Text and item location entries:
+--
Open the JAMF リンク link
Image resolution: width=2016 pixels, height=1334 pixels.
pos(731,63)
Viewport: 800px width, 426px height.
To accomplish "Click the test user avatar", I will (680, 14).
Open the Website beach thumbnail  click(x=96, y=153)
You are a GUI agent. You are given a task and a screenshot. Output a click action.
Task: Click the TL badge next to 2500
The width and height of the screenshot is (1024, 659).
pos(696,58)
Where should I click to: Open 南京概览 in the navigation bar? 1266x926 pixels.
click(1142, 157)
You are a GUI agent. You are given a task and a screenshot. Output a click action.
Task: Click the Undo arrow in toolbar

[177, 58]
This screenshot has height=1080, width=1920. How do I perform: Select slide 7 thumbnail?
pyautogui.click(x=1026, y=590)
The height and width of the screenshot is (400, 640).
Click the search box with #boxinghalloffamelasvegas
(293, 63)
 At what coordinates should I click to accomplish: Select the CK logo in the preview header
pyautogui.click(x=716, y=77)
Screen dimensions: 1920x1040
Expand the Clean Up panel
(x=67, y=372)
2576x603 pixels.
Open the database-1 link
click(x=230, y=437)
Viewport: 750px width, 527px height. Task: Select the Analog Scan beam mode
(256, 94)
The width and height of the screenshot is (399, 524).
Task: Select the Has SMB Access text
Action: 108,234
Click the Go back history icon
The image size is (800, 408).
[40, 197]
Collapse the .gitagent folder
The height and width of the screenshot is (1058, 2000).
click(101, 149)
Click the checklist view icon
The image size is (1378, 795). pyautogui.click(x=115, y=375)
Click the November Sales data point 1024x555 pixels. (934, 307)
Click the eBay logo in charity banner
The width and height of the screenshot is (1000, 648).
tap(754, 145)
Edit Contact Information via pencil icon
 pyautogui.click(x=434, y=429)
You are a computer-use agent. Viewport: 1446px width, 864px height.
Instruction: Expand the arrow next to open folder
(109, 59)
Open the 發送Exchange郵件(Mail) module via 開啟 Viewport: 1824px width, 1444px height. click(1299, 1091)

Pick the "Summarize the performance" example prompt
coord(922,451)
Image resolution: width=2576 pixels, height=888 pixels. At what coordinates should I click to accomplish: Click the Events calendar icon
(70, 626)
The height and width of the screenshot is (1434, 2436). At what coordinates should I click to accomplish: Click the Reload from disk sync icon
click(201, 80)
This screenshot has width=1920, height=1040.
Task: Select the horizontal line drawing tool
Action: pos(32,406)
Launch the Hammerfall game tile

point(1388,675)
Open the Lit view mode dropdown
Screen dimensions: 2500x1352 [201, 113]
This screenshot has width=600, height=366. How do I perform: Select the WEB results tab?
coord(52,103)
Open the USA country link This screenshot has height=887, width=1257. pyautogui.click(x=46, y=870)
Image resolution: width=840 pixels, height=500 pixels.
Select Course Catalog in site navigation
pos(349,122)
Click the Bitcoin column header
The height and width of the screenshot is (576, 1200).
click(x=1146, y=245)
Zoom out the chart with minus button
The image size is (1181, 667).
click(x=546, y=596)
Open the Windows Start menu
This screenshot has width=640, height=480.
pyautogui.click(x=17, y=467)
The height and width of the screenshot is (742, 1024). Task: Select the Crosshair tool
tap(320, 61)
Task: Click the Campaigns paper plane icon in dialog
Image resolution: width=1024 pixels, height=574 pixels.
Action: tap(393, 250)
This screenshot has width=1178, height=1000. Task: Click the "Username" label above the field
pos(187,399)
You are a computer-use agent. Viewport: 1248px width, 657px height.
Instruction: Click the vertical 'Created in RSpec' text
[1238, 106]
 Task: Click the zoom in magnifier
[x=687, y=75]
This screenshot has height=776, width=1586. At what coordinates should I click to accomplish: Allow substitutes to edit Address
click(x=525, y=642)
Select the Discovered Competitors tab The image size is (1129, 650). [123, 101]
+--
Work to be completed: Put every line of the records above into a Markdown table with the columns "Row" and "Line", numbering each row and leaving out blank lines.

The answer:
| Row | Line |
|---|---|
| 1 | Open the JAMF リンク link |
| 2 | Image resolution: width=2016 pixels, height=1334 pixels. |
| 3 | pos(731,63) |
| 4 | Viewport: 800px width, 426px height. |
| 5 | To accomplish "Click the test user avatar", I will (680, 14). |
| 6 | Open the Website beach thumbnail  click(x=96, y=153) |
| 7 | You are a GUI agent. You are given a task and a screenshot. Output a click action. |
| 8 | Task: Click the TL badge next to 2500 |
| 9 | The width and height of the screenshot is (1024, 659). |
| 10 | pos(696,58) |
| 11 | Where should I click to: Open 南京概览 in the navigation bar? 1266x926 pixels. |
| 12 | click(1142, 157) |
| 13 | You are a GUI agent. You are given a task and a screenshot. Output a click action. |
| 14 | Task: Click the Undo arrow in toolbar |
| 15 | [177, 58] |
| 16 | This screenshot has height=1080, width=1920. How do I perform: Select slide 7 thumbnail? |
| 17 | pyautogui.click(x=1026, y=590) |
| 18 | The height and width of the screenshot is (400, 640). |
| 19 | Click the search box with #boxinghalloffamelasvegas |
| 20 | (293, 63) |
| 21 |  At what coordinates should I click to accomplish: Select the CK logo in the preview header |
| 22 | pyautogui.click(x=716, y=77) |
| 23 | Screen dimensions: 1920x1040 |
| 24 | Expand the Clean Up panel |
| 25 | (x=67, y=372) |
| 26 | 2576x603 pixels. |
| 27 | Open the database-1 link |
| 28 | click(x=230, y=437) |
| 29 | Viewport: 750px width, 527px height. Task: Select the Analog Scan beam mode |
| 30 | (256, 94) |
| 31 | The width and height of the screenshot is (399, 524). |
| 32 | Task: Select the Has SMB Access text |
| 33 | Action: 108,234 |
| 34 | Click the Go back history icon |
| 35 | The image size is (800, 408). |
| 36 | [40, 197] |
| 37 | Collapse the .gitagent folder |
| 38 | The height and width of the screenshot is (1058, 2000). |
| 39 | click(101, 149) |
| 40 | Click the checklist view icon |
| 41 | The image size is (1378, 795). pyautogui.click(x=115, y=375) |
| 42 | Click the November Sales data point 1024x555 pixels. (934, 307) |
| 43 | Click the eBay logo in charity banner |
| 44 | The width and height of the screenshot is (1000, 648). |
| 45 | tap(754, 145) |
| 46 | Edit Contact Information via pencil icon |
| 47 |  pyautogui.click(x=434, y=429) |
| 48 | You are a computer-use agent. Viewport: 1446px width, 864px height. |
| 49 | Instruction: Expand the arrow next to open folder |
| 50 | (109, 59) |
| 51 | Open the 發送Exchange郵件(Mail) module via 開啟 Viewport: 1824px width, 1444px height. click(1299, 1091) |
| 52 | Pick the "Summarize the performance" example prompt |
| 53 | coord(922,451) |
| 54 | Image resolution: width=2576 pixels, height=888 pixels. At what coordinates should I click to accomplish: Click the Events calendar icon |
| 55 | (70, 626) |
| 56 | The height and width of the screenshot is (1434, 2436). At what coordinates should I click to accomplish: Click the Reload from disk sync icon |
| 57 | click(201, 80) |
| 58 | This screenshot has width=1920, height=1040. |
| 59 | Task: Select the horizontal line drawing tool |
| 60 | Action: pos(32,406) |
| 61 | Launch the Hammerfall game tile |
| 62 | point(1388,675) |
| 63 | Open the Lit view mode dropdown |
| 64 | Screen dimensions: 2500x1352 [201, 113] |
| 65 | This screenshot has width=600, height=366. How do I perform: Select the WEB results tab? |
| 66 | coord(52,103) |
| 67 | Open the USA country link This screenshot has height=887, width=1257. pyautogui.click(x=46, y=870) |
| 68 | Image resolution: width=840 pixels, height=500 pixels. |
| 69 | Select Course Catalog in site navigation |
| 70 | pos(349,122) |
| 71 | Click the Bitcoin column header |
| 72 | The height and width of the screenshot is (576, 1200). |
| 73 | click(x=1146, y=245) |
| 74 | Zoom out the chart with minus button |
| 75 | The image size is (1181, 667). |
| 76 | click(x=546, y=596) |
| 77 | Open the Windows Start menu |
| 78 | This screenshot has width=640, height=480. |
| 79 | pyautogui.click(x=17, y=467) |
| 80 | The height and width of the screenshot is (742, 1024). Task: Select the Crosshair tool |
| 81 | tap(320, 61) |
| 82 | Task: Click the Campaigns paper plane icon in dialog |
| 83 | Image resolution: width=1024 pixels, height=574 pixels. |
| 84 | Action: tap(393, 250) |
| 85 | This screenshot has width=1178, height=1000. Task: Click the "Username" label above the field |
| 86 | pos(187,399) |
| 87 | You are a computer-use agent. Viewport: 1248px width, 657px height. |
| 88 | Instruction: Click the vertical 'Created in RSpec' text |
| 89 | [1238, 106] |
| 90 |  Task: Click the zoom in magnifier |
| 91 | [x=687, y=75] |
| 92 | This screenshot has height=776, width=1586. At what coordinates should I click to accomplish: Allow substitutes to edit Address |
| 93 | click(x=525, y=642) |
| 94 | Select the Discovered Competitors tab The image size is (1129, 650). [123, 101] |